Okay. Maybe this is just more of Raine being in denial, but...the narrative she's implying here is a believable one, and it does improve my attitude toward Evelyn a little. If Ev is just extremely traumatized, and having new people dropped on her unexpectedly is a trigger, then her conduct - while regrettable - becomes easier to forgive.
And it would also validate Raine's insistence that it was all her own fault. I can see how it might have happened; Raine got swept up in the excitement of finding the sort of person Evelyn was looking for, and because of it forgot about the more basic Evelyn protocols. Especially if it had been a long time since the latter were relevant.

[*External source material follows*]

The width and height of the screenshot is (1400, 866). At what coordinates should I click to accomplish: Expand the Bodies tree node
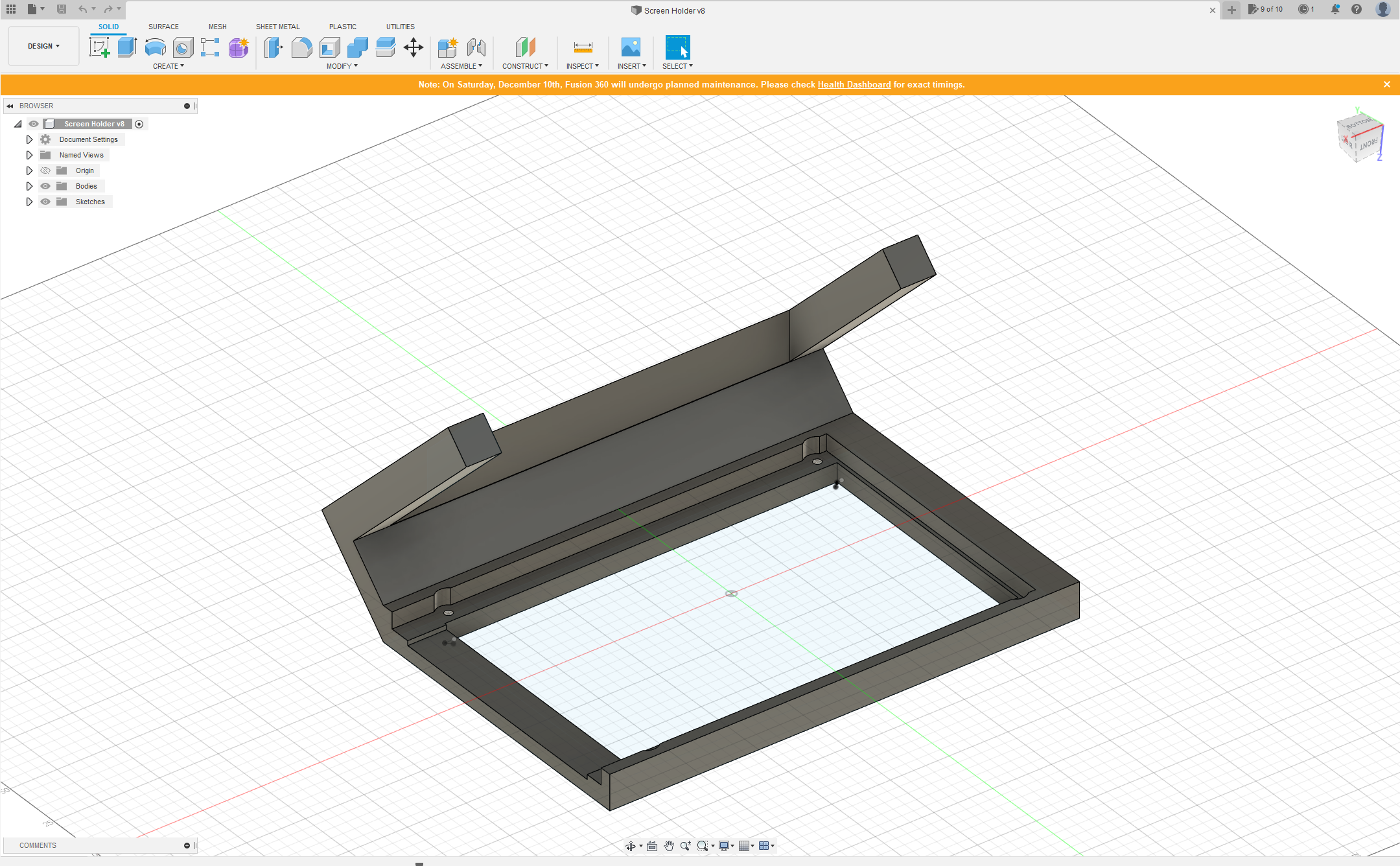pyautogui.click(x=29, y=186)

We'll see how close my interpretation is to reality, eventually. For now though, it's starting to seem like Raine's real problem is being TOO emotionally healthy, to the point where the frailties of others are just too counterintuitive for her to really grock.
Evelyn having her own equivalent of Slipping? Experiencing some aftereffects from saving Heather?
Heather is missing the obvious, but since she doesn't actually believe in all this stuff just yet I guess it's understandable.
Uh oh.
Oh. Pffft.
This is probably a British/American cultural difference. I wouldn't have ever thought of this as a red flag.
Heather has an American soul.
Okay seriously Heather calm down, it's not even a firearm.
And there ends the chapter.
These three chapters haven't given me enough to do any deep analysis, but so far it's good. It strikes a difficult balance between hitting the urban fantasy conventions that we've all seen too many times to take seriously, and engaging with themes of trauma, paranoia, and mental illness in a mature enough way that you HAVE to take it seriously. The fantastical elements of the story seem to be going in a more conventionally "magical" direction than I initially thought, but - while I personally tend to prefer more naturalistic scifi and fantasy - it's still different enough from the mold that I'm intrigued and want to learn more.
Also, I kinda have a crush on Raine. Not for the same reasons that Heather does, but nevertheless.
@skaianDestiny has implied that they plan to commission more of this story later. If so, great. If not, I'll just have to keep reading this serial on my own.